## Your tasks
1. In the text on the Colossus computer, who designed Colossus?
2. Write a continuation of the Colossus computer text, starting after its final sentence.

## Document text
Colossus computer


Colossus was a set of computers developed by British codebreakers in the years 1943–1945 to help in the cryptanalysis of the Lorenz cipher. Colossus used thermionic valves to perform Boolean and counting operations. Colossus is thus regarded as the world's first programmable, electronic, digital computer, although it was programmed by switches and plugs and not by a stored program.
Colossus was designed by General Post Office research telephone engineer Tommy Flowers to solve a problem posed by mathematician Max Newman at the Government Code and Cypher School at Bletchley Park. Alan Turing's use of probability in cryptanalysis contributed to its design. It has sometimes been erroneously stated that Turing designed Colossus to aid the cryptanalysis of the Enigma. Turing's machine that helped decode Enigma was the electromechanical Bombe, not Colossus.
The prototype, Colossus Mark 1, was shown to be working in December 1943 and was in use at Bletchley Park by early 1944. An improved Colossus Mark 2 that used shift registers to quintuple the processing speed, first worked on 1 June 1944, just in time for the Normandy landings on D-Day. Ten Colossi were in use by the end of the war and an eleventh was being commissioned. Bletchley Park's use of these machines allowed the Allies to obtain a vast amount of high-level military intelligence from intercepted radiotelegraphy messages between the German High Command and their army commands throughout occupied Europe.

## Stored data
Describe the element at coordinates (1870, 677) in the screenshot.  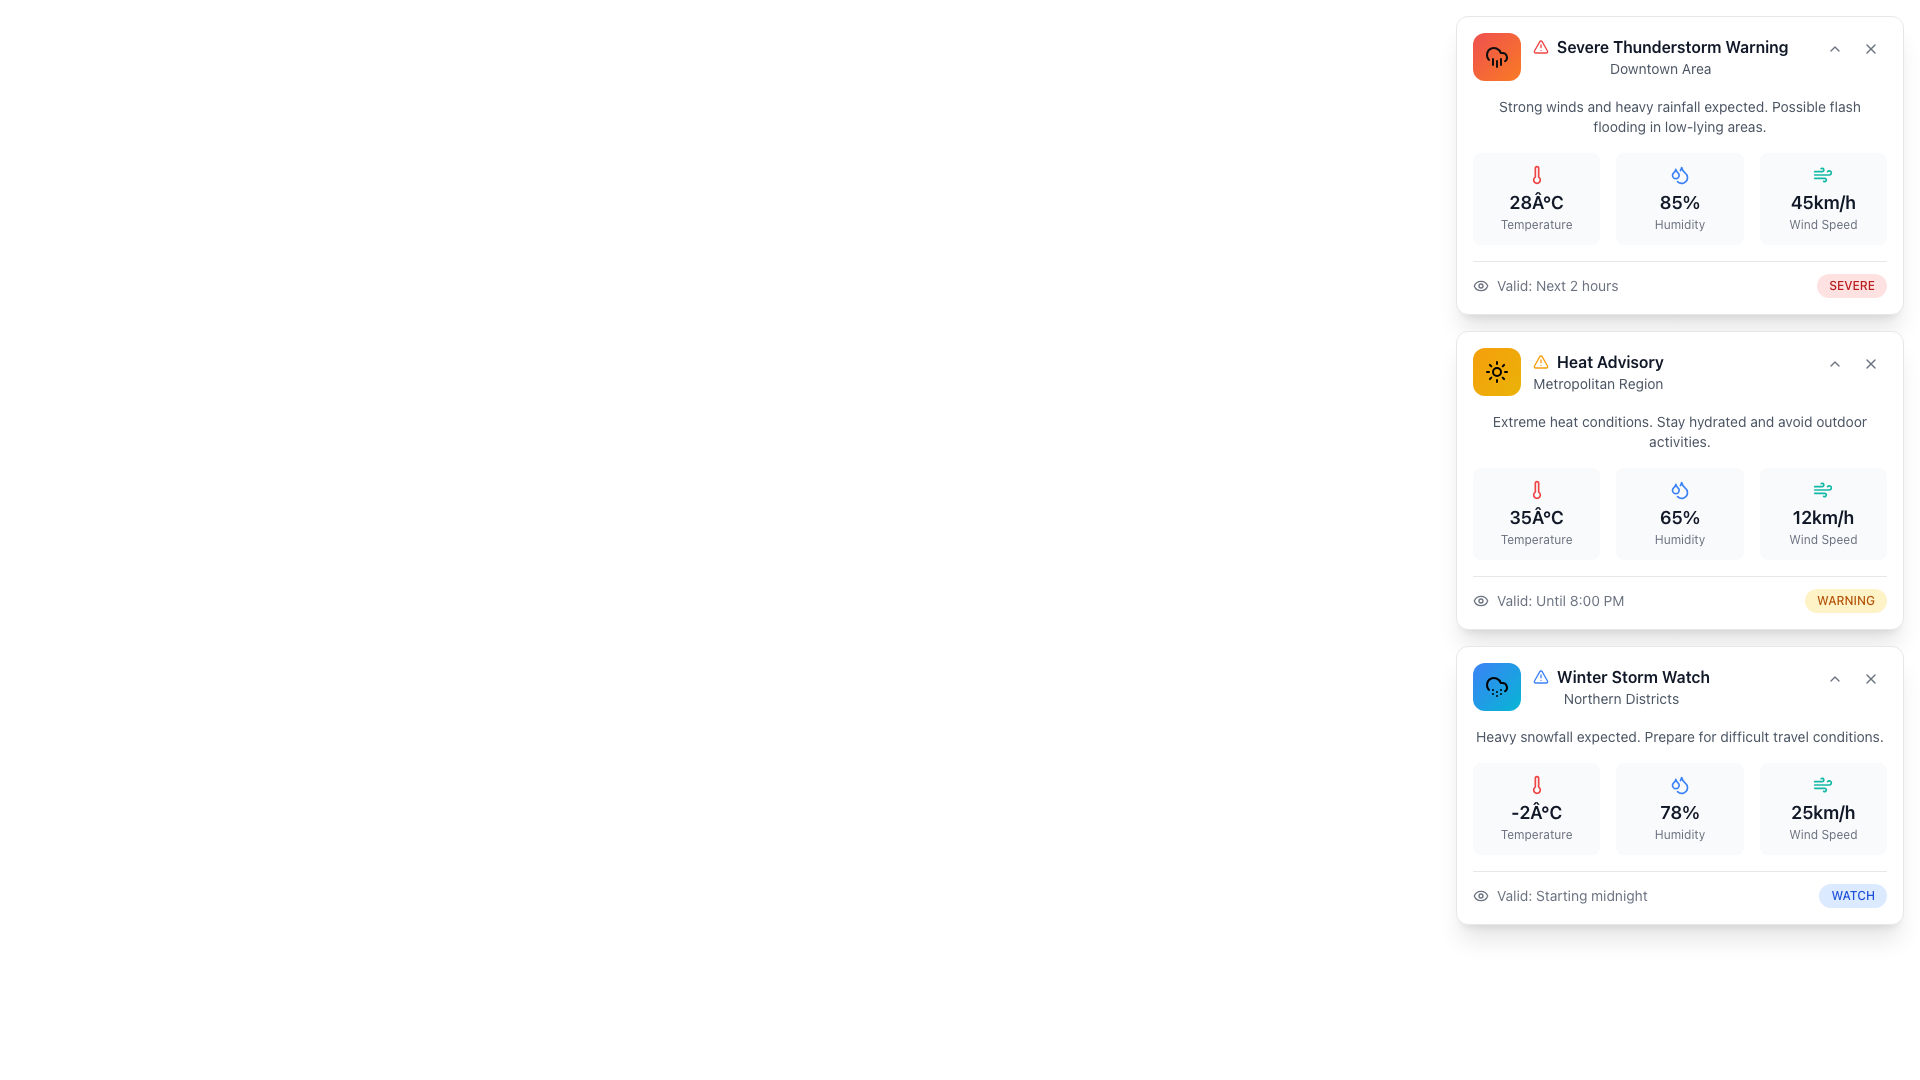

## The replies
1. Tommy Flowers, a General Post Office research telephone engineer.

2.
The existence of the Colossus machines was kept secret until the mid-1970s; the machines and the plans for building them had previously been destroyed in the 1960s as part of the effort to maintain the secrecy of the project. This deprived most of those involved with Colossus of the credit for pioneering electronic digital computing during their lifetimes. A functioning rebuild of a Mark 2 Colossus was completed in 2008 by Tony Sale and some volunteers; it is on display at The National Museum of Computing at Bletchley Park.

Purpose and origins

The Colossus computers were used to help decipher intercepted radio teleprinter messages that had been encrypted using an unknown device. Intelligence information revealed that the Germans called the wireless teleprinter transmission systems "Sägefisch". This led the British to call encrypted German teleprinter traffic "Fish", and the unknown machine and its intercepted messages "Tunny".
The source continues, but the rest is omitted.